**AIM 1:**
Condense the paragraph of the Corbett Foundation article that opens "After nearly 60 years of grantmaking" into a bulleted list of its main facts.
**AIM 2:**
According to the Corbett Foundation article, what company produced the fortune used to establish the foundation?
**AIM 3:**
Retype the passage of the Corbett Foundation article starting at "It comes as" and ending at "Ohio and Kentucky.".

**EXTRACTED TEXT:**
┄┄┄┄┄┄┄┄┄┄
Setting Sun

August 26, 2014; Cincinnati Enquirer

After nearly 60 years of grantmaking and an estimated $70 million in gifts, mostly in support of arts and cultural institutions, the Corbett Foundation will close its doors this week. The family foundation was established in 1955 by J. Ralph and Patricia Corbett with the fortune earned from their door chime company, NuTone. Mr. Corbett died in 1988, his wife in 2008, and while they never meant for the foundation to outlast them, executive director Karen McKim explains that “the market treated them very well,” allowing the grants to keep flowing. According to McKim, “It really was kind of a ‘mom and pop’ organization for the most part.”

It comes as no surprise to grantees that the foundation has made its final gifts to the community. Rather, nonprofit leaders whose organizations have benefited from the generosity of the Corbett Foundation seem to be lining up to offer thanks and acknowledge the foundation’s long-lasting impact on performing arts institutions and arts education programs in Ohio and Kentucky.
┄┄┄┄┄┄┄┄┄┄
**EXTRACTED MATERIAL:**
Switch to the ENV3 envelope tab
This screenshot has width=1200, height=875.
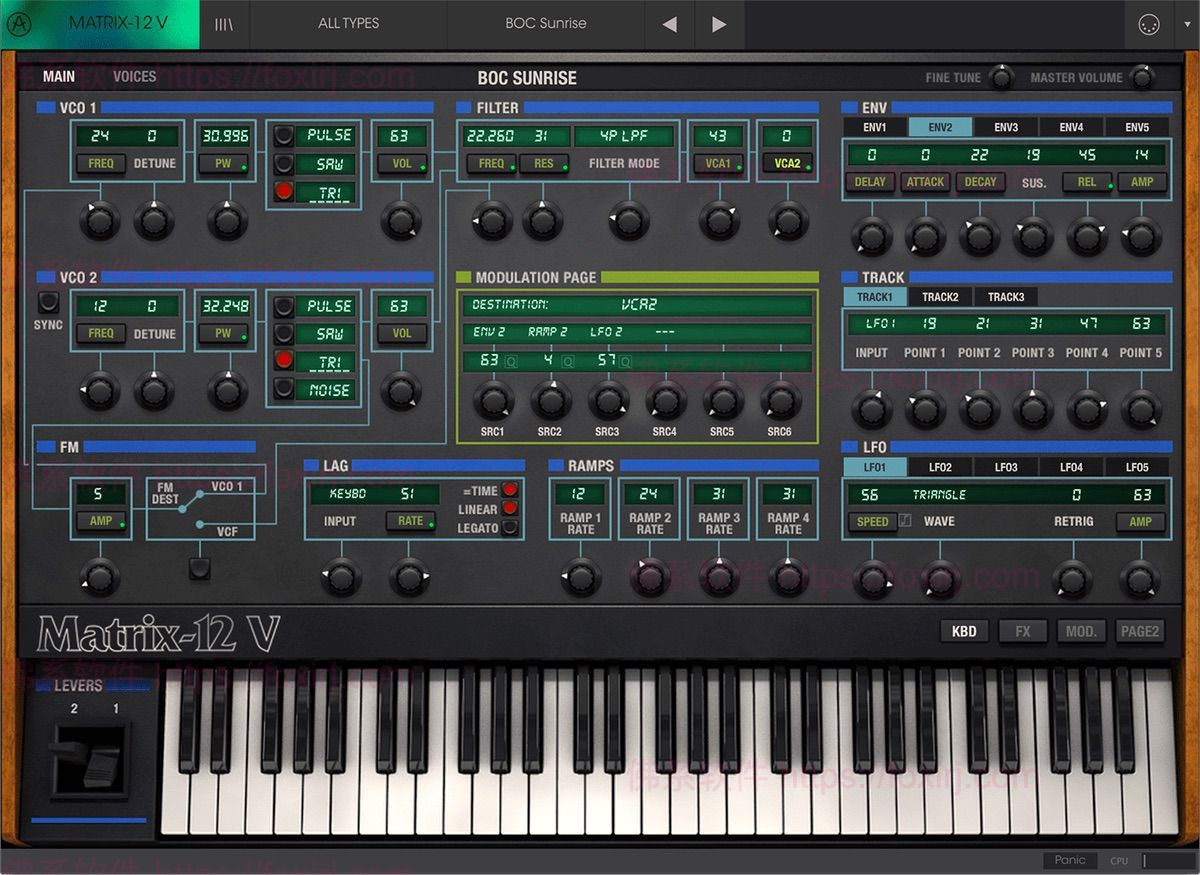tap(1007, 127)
┄┄┄┄┄┄┄┄┄┄
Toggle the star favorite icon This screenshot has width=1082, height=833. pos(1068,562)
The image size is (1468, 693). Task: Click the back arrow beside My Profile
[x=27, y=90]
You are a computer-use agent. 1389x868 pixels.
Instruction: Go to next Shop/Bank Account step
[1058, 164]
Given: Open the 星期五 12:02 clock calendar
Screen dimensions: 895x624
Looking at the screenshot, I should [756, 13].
┄┄┄┄┄┄┄┄┄┄
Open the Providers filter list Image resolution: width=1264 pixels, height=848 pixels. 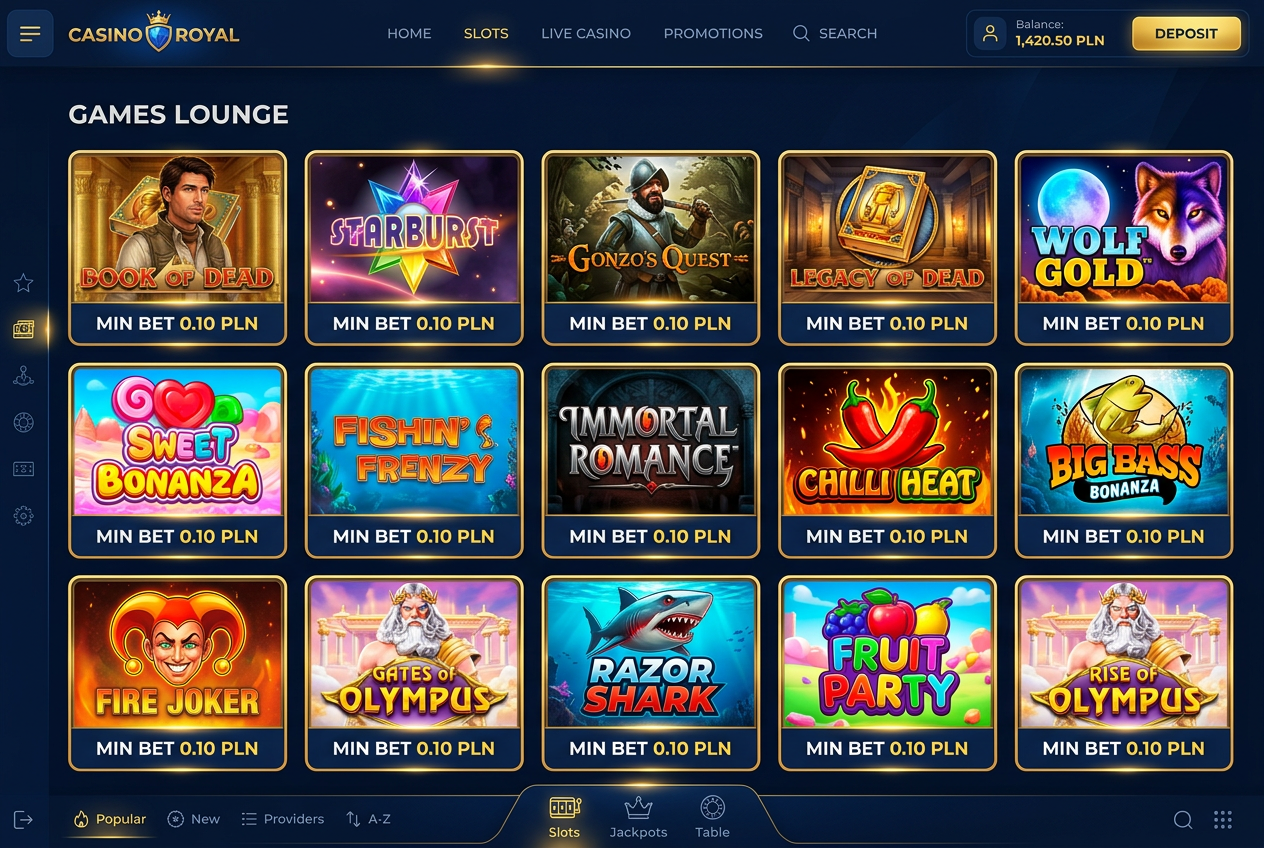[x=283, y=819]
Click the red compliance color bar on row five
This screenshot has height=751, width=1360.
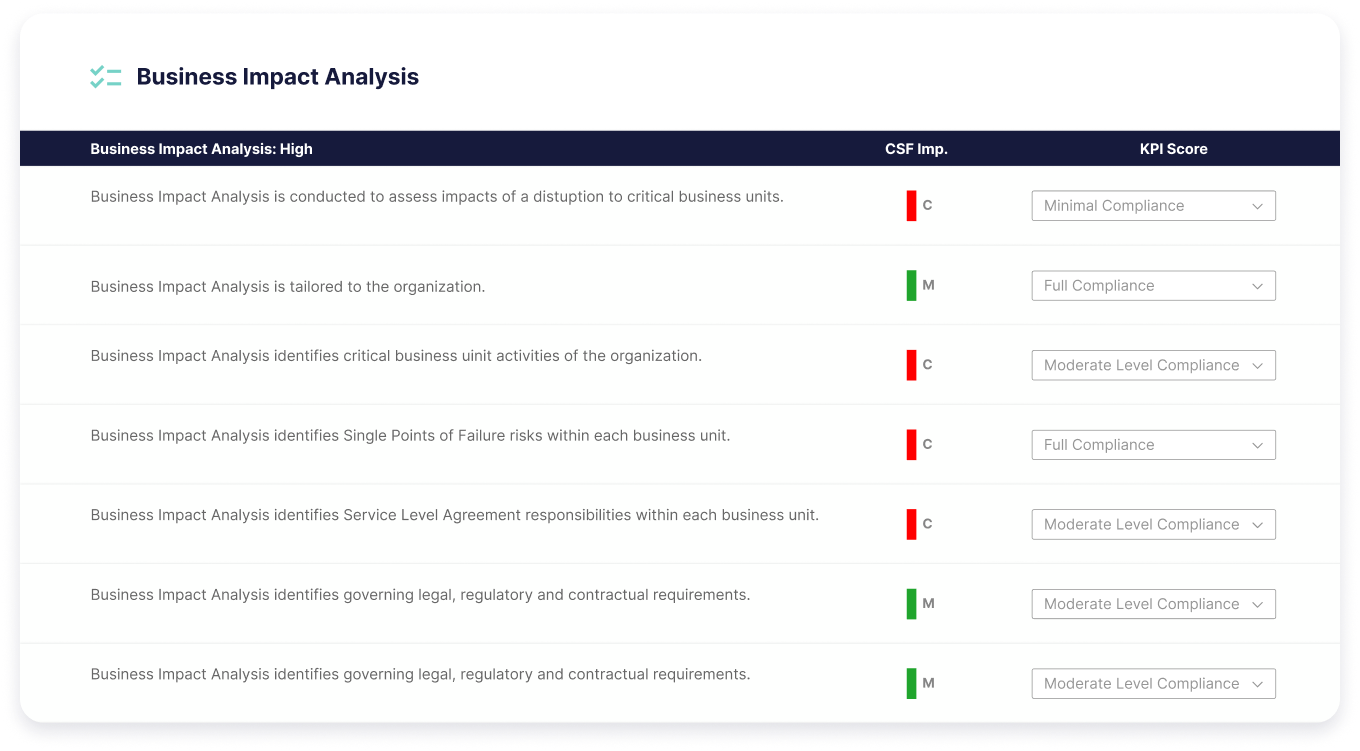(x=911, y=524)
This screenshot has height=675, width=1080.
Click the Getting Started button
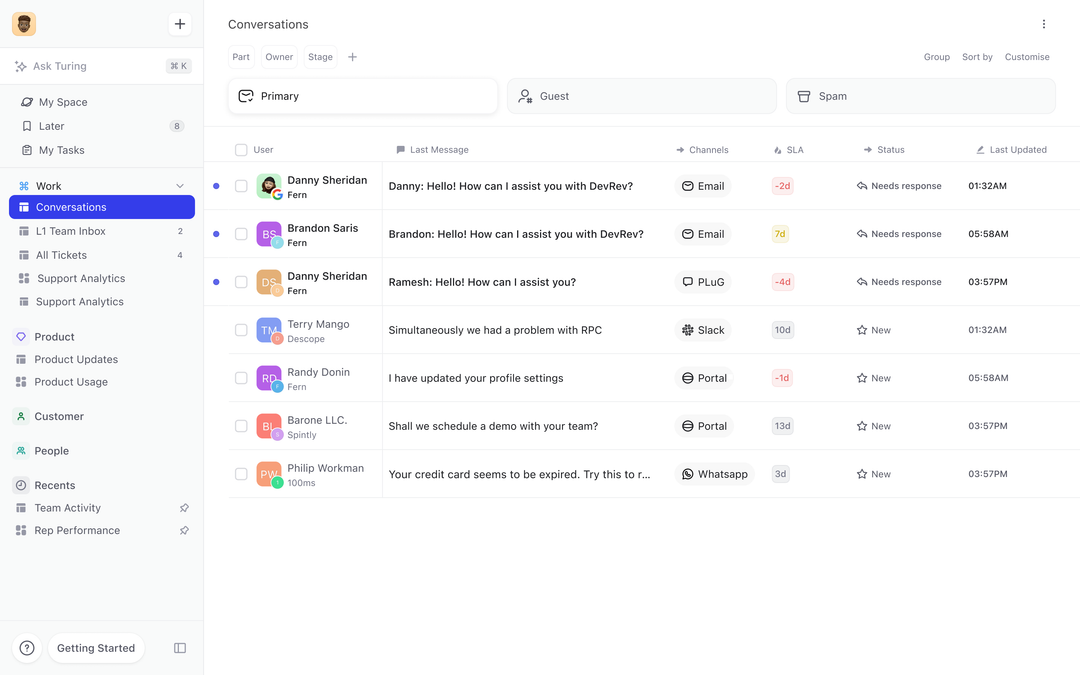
┄┄┄┄┄┄┄┄┄┄
**FULL RESPONSE 1:**
- The Corbett Foundation is closing this week after nearly 60 years of grantmaking and an estimated $70 million in gifts, mostly to arts and cultural institutions.
- J. Ralph and Patricia Corbett founded it in 1955 with the fortune from their door chime company, NuTone.
- Mr. Corbett died in 1988 and his wife in 2008. They never meant the foundation to outlast them.
- Executive director Karen McKim says "the market treated them very well," which let the grants continue.
- McKim calls it "kind of a 'mom and pop' organization for the most part."

**FULL RESPONSE 2:**
NuTone, the Corbetts' door chime company.

**FULL RESPONSE 3:**
It comes as no surprise to grantees that the foundation has made its final gifts to the community. Rather, nonprofit leaders whose organizations have benefited from the generosity of the Corbett Foundation seem to be lining up to offer thanks and acknowledge the foundation’s long-lasting impact on performing arts institutions and arts education programs in Ohio and Kentucky.